Two-thirds of Americans believe the country is on the wrong track, a poll number that has not shifted much in three years. The midterm election results were just another reflection of this pervasive discontent. And yet, looking at the rest of the world, what’s striking is how well the United States is doing relative to other major economies. Japan is back in a recession and Germany has barely avoided slipping into one, which would have been its third since 2008. President Obama says the United States has produced more jobs in its recovery than the rest of the industrialized world put together.
Japanese Prime Minister Shinzo Abe |
Peter Zeihan’s “The Accidental Superpower” begins with geography, pointing out that the United States is the world’s largest consumer market for a reason: its rivers. Transporting goods by water is 12 times cheaper than by land (which is why civilizations have always flourished around rivers). And the United States, Zeihan calculates, has more navigable waterways — 17,600 miles’ worth — than the rest of the world. By comparison, he notes, China and Germany each have about 2,000 miles. And all of the Arab world has 120 miles.
But that’s just the beginning. “The world’s greatest river network . . . directly overlies the world’s largest piece of arable land, the American Midwest.” Add to this deep-water ports, which are needed to get goods to and from the rest of the world. Many countries with long coastlines have very few natural harbors.
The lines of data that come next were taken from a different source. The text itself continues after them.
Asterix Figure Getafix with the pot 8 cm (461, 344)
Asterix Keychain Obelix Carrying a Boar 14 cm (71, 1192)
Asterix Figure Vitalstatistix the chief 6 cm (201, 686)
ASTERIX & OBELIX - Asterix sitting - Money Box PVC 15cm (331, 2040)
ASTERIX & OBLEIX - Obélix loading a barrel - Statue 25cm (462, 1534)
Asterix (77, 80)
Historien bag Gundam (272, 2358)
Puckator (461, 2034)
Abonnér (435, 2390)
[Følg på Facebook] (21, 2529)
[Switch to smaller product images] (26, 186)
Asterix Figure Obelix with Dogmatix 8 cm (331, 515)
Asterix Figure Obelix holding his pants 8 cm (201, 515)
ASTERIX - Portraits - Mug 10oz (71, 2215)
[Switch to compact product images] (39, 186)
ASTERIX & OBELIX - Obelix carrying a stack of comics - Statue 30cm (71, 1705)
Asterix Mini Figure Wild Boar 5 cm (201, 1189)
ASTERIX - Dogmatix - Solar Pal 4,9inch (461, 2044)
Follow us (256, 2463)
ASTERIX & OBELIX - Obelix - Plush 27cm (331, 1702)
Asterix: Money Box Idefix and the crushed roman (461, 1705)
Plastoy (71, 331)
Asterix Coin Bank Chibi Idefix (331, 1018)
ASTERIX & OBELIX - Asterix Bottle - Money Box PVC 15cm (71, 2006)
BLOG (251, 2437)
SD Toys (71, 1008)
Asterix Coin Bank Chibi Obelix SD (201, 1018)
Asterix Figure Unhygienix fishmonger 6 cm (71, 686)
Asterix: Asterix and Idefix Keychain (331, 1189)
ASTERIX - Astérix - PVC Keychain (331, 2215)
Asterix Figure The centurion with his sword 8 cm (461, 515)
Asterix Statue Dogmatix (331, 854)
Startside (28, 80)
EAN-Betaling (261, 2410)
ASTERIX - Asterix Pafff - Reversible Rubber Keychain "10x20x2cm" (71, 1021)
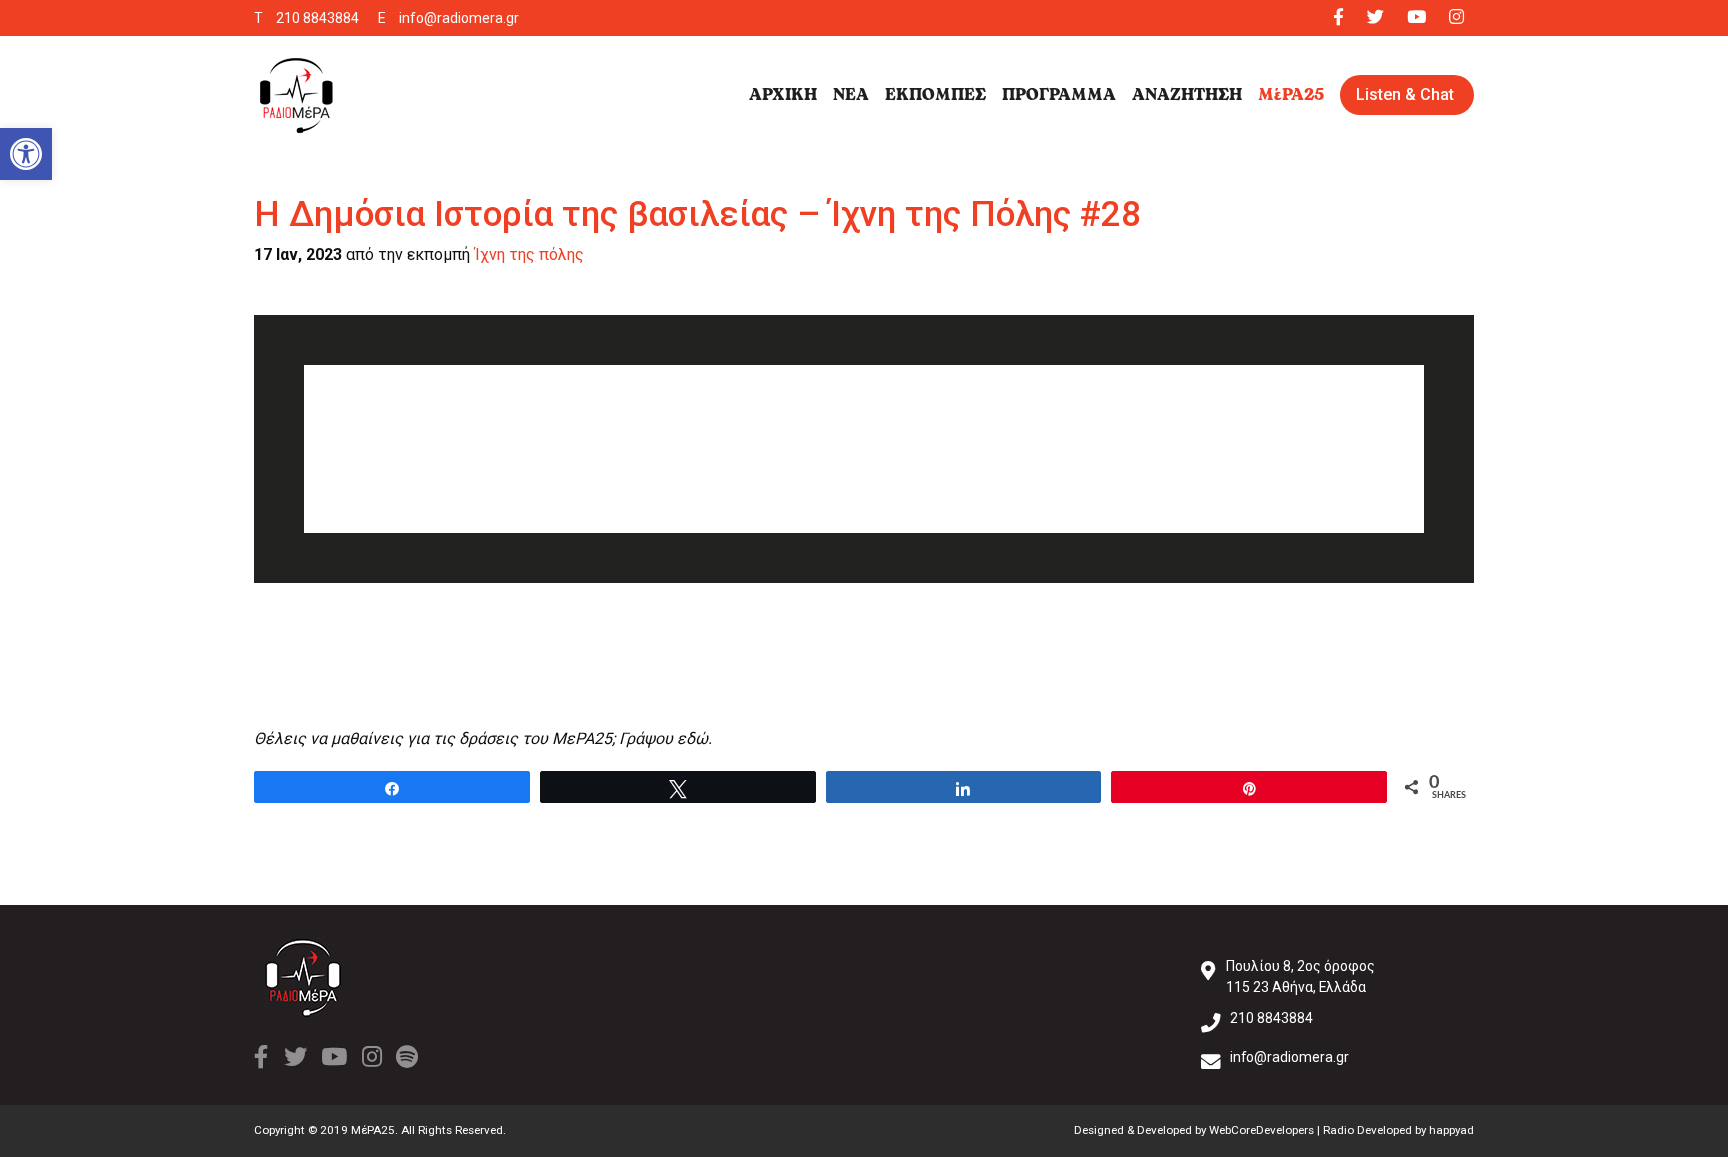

Africa, for example, Zeihan says, has “only 10 locations with bays of sufficient protective capacity to justify port construction.” The U.S. contrast is, again, striking. Puget Sound, San Francisco Bay and the Chesapeake Bay are the world’s three largest natural harbors. The Chesapeake Bay alone “boasts longer stretches of prime port property than the entire continental coast of Asia from Vladivostok to Lahore,” Zeihan writes.